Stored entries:
-.-.-

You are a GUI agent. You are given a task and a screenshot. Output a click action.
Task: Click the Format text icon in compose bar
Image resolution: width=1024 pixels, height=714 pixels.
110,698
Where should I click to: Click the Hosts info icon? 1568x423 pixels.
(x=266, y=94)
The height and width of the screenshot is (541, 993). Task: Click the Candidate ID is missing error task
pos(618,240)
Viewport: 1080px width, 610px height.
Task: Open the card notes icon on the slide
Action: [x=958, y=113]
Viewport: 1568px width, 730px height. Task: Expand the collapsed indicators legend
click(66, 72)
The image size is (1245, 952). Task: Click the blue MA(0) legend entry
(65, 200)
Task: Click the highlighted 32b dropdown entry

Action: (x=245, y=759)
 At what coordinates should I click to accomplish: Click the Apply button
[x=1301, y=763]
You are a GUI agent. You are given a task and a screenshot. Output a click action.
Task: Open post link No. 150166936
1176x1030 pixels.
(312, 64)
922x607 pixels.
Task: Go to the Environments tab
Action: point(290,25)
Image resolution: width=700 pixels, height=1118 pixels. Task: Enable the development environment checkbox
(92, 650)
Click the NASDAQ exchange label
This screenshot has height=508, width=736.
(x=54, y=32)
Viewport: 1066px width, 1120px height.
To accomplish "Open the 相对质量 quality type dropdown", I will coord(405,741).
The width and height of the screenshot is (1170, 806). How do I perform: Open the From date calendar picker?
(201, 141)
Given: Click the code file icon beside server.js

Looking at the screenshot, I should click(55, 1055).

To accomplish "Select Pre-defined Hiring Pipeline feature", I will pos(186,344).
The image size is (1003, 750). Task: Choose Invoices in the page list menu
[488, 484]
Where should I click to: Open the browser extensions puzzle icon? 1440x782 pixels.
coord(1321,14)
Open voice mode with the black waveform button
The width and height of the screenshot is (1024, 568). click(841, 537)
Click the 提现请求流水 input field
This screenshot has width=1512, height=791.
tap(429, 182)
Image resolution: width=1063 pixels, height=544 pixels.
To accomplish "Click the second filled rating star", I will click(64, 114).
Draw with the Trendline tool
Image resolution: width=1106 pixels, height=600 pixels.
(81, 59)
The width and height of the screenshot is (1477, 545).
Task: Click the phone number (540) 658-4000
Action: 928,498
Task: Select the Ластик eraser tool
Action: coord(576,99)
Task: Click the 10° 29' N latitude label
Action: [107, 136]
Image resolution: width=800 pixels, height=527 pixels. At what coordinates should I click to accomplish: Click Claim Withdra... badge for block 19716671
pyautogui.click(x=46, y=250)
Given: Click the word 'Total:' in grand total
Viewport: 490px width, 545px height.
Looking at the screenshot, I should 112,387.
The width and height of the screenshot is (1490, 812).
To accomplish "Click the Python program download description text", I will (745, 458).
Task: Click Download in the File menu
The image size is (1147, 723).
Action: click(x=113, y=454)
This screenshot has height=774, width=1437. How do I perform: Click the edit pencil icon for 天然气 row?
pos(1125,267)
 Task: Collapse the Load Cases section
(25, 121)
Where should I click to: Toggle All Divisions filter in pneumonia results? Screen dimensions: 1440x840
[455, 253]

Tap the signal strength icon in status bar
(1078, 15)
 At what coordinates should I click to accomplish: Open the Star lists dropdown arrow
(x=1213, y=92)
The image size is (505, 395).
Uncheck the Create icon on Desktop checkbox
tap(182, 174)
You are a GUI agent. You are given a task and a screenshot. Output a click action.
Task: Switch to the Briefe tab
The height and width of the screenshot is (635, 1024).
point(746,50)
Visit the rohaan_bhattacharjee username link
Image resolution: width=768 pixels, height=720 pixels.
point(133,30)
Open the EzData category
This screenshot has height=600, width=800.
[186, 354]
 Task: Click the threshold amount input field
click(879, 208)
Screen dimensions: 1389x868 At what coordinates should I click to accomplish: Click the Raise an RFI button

-.-.-

Task to carry out
Repeat the entries above verbatim, but only from the line that has "Viewport: 1568px width, 730px" down to the line that has "Task: Open post link No. 150166936", inclusive.

Response
Viewport: 1568px width, 730px height. Task: Expand the collapsed indicators legend
click(66, 72)
The image size is (1245, 952). Task: Click the blue MA(0) legend entry
(65, 200)
Task: Click the highlighted 32b dropdown entry

Action: (x=245, y=759)
 At what coordinates should I click to accomplish: Click the Apply button
[x=1301, y=763]
You are a GUI agent. You are given a task and a screenshot. Output a click action.
Task: Open post link No. 150166936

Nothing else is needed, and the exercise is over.